▼

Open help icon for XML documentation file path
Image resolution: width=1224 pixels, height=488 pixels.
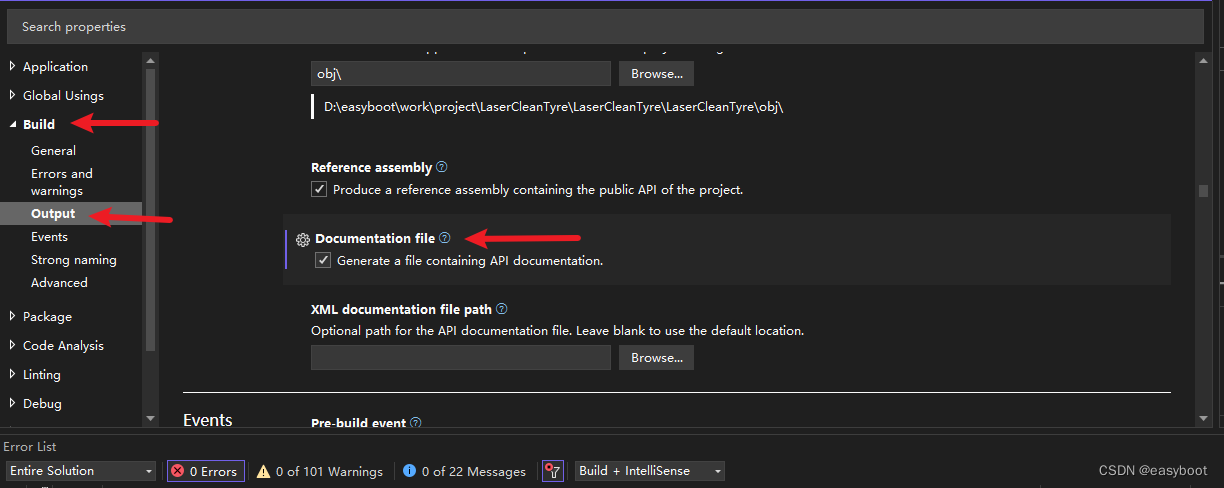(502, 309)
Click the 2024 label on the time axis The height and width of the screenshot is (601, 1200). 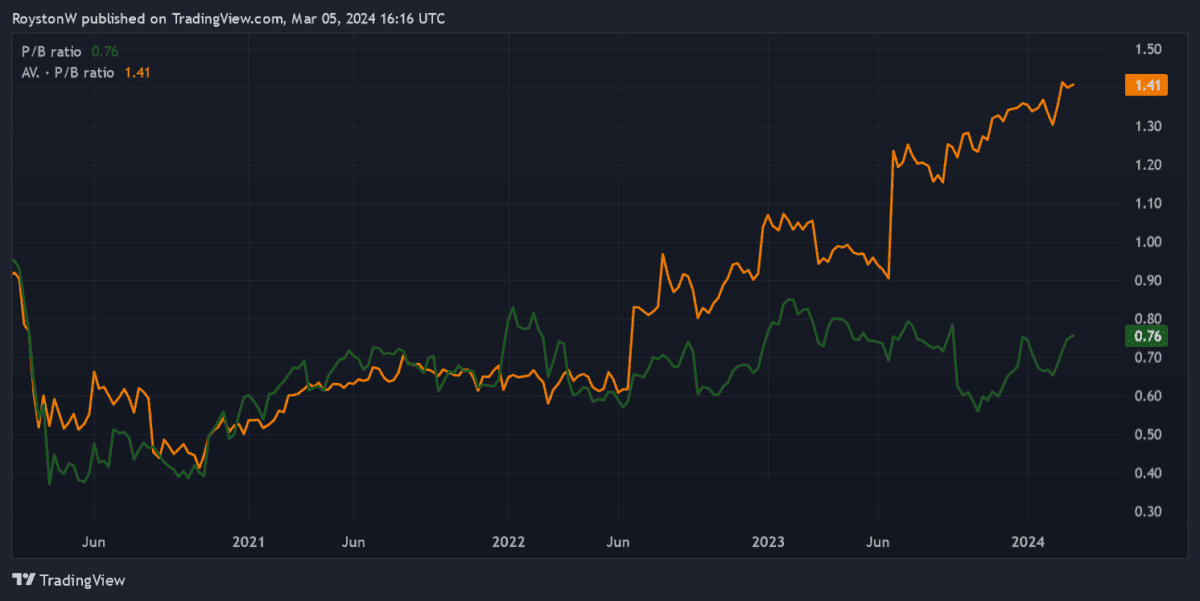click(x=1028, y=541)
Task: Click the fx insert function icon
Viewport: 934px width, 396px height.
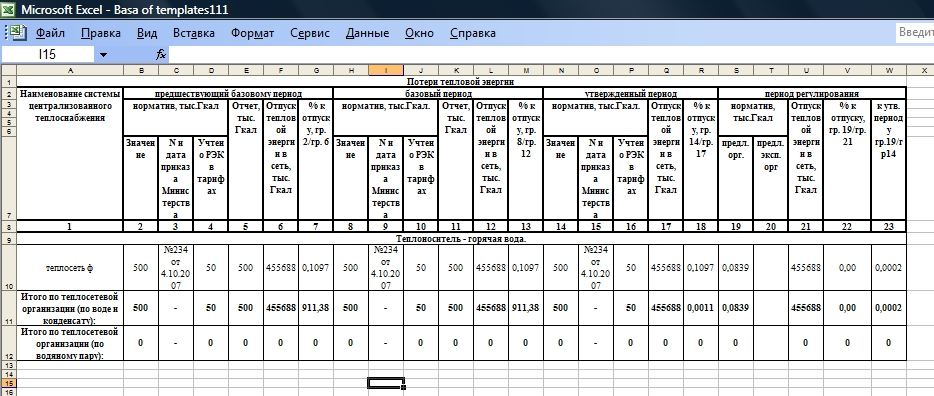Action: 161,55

▲
▼

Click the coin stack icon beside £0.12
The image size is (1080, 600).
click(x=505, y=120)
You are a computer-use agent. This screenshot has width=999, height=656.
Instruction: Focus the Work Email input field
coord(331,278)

▲

- _ACTION ITEM_
The lines above that hold the string "icon" are to be located and copied.

- _SOLUTION TO THIS PROBLEM_
Open help icon for XML documentation file path
Task: Click the fx insert function icon
Click the coin stack icon beside £0.12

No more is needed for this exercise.